Cardiac Power Output Is Independently and Incrementally Associated With Adverse Outcomes in Heart Failure With Preserved Ejection Fraction
Author(s) -
Tomonari Harada,
Miho Yamaguchi,
Kazunori Omote,
Hiroyuki Iwano,
Yoshifumi Mizuguchi,
Shiro Amanai,
Kuniko Yoshida,
Toshimitsu Kato,
Koji Kurosawa,
Toshiyuki Nagai,
Kazuaki Negishi,
Toshihisa Anzai,
Masaru Obokata
Publication year - 2022
Publication title -
circulation cardiovascular imaging
Language(s) - English
Resource type - Journals
eISSN - 1942-0080
pISSN - 1941-9651
DOI - 10.1161/circimaging.121.013495
Subject(s) - ejection fraction , medicine , cardiology , hazard ratio , heart failure , cardiac output , stroke volume , contractility , blood pressure , confidence interval
Background: Cardiac power output is a measure of cardiac performance, and its prognostic significance has been shown in heart failure (HF) with reduced ejection fraction.

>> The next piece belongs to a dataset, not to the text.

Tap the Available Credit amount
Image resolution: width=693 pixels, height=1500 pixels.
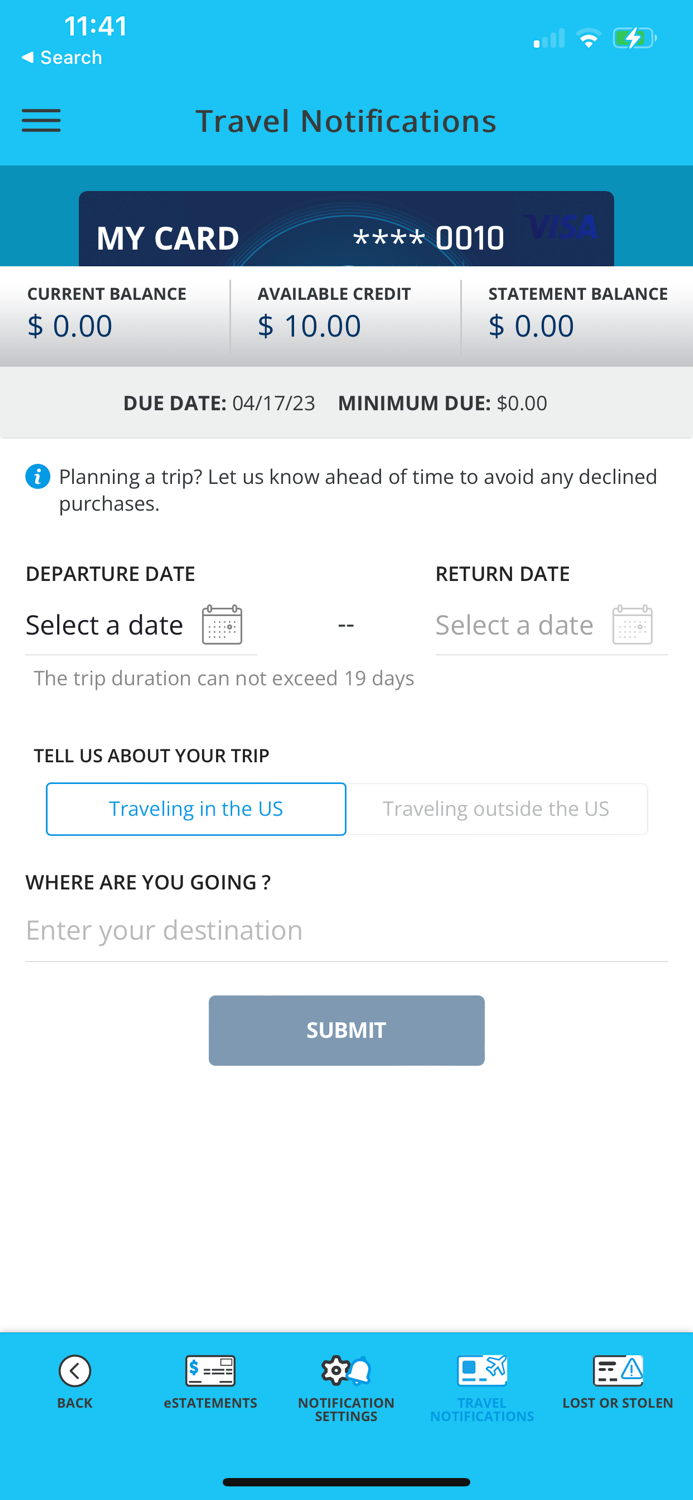click(309, 326)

Patients with HF with preserved ejection fraction may have altered cardiac performance, but the prognostic relevance of cardiac power output is unknown. This study sought to determine the association between cardiac power output and clinical outcomes in HF with preserved ejection fraction and to compare its prognostic effect to other measures of cardiac performance including ventricular-arterial coupling and mechanical efficiency. Methods: Cardiac power output normalized to left ventricular mass was assessed by echocardiography in 408 patients with HF with preserved ejection fraction. Load-independent contractility (end-systolic elastance), arterial elastance, its coupling (arterial elastance/end-systolic elastance), left ventricular global longitudinal strain, and mechanical efficiency (stroke work/pressure-volume area) were also estimated noninvasively. The primary end point was a composite of cardiovascular mortality or HF hospitalization. Results: The primary composite outcome occurred in 84 patients during a median follow-up of 19.4 months. There was a dose-dependent association between cardiac power output and the composite outcomes, in which patients with the lowest tertile of cardiac power output had >3-fold risk than those with the highest tertile (hazard ratio, 3.04 [95% CI, 1.66–5.57];P =0.0003). In a multivariable model, lower cardiac power output was independently associated with adverse outcomes (hazard ratio, 0.70 per 1 SD [95% CI, 0.49–0.97];P =0.03). In contrast, left ventricular size, end-systolic elastance, arterial elastance, arterial elastance/end-systolic elastance ratio, and left ventricular mechanical efficiency were not associated with outcomes. Cardiac power output provided an incremental prognostic effect over the model based on clinical (age, gender, diastolic blood pressure, and atrial fibrillation) and echocardiographic markers (left atrial size, pulmonary pressures, global longitudinal strain, and the ratio of early diastolic mitral inflow velocity to early diastolic mitral annular tissue velocity;P =0.03).Conclusions: In patients with HF with preserved ejection fraction, cardiac power output was independently and incrementally associated with adverse outcomes whereas other markers of cardiac performance were not.